# What is required
The task requires restating, word for word, the lines of the entries below from the one containing "Delete the nodejs indexed website" through the final one, both included.

====

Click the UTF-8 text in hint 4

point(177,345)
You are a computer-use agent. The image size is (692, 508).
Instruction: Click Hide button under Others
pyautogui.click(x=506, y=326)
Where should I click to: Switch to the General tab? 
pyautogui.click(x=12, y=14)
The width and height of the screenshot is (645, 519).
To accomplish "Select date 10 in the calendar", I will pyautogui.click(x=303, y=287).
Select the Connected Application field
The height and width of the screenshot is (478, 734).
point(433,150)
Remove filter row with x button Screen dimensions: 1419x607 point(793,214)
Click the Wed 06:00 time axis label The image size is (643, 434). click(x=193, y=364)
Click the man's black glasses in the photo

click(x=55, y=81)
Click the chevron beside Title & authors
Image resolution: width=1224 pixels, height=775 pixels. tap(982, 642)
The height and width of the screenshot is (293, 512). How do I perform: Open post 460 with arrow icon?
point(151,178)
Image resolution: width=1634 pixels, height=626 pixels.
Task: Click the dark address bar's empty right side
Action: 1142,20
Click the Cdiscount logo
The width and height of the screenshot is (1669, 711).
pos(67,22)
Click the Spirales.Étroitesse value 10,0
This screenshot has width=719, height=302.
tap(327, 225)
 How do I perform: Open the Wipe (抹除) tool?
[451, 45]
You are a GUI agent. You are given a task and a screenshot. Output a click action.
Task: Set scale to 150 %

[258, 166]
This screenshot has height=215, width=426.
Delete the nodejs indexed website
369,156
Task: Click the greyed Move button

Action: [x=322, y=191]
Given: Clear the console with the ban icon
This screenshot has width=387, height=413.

====

# Finished task
Delete the nodejs indexed website
369,156
Task: Click the greyed Move button

Action: [x=322, y=191]
Given: Clear the console with the ban icon
This screenshot has width=387, height=413.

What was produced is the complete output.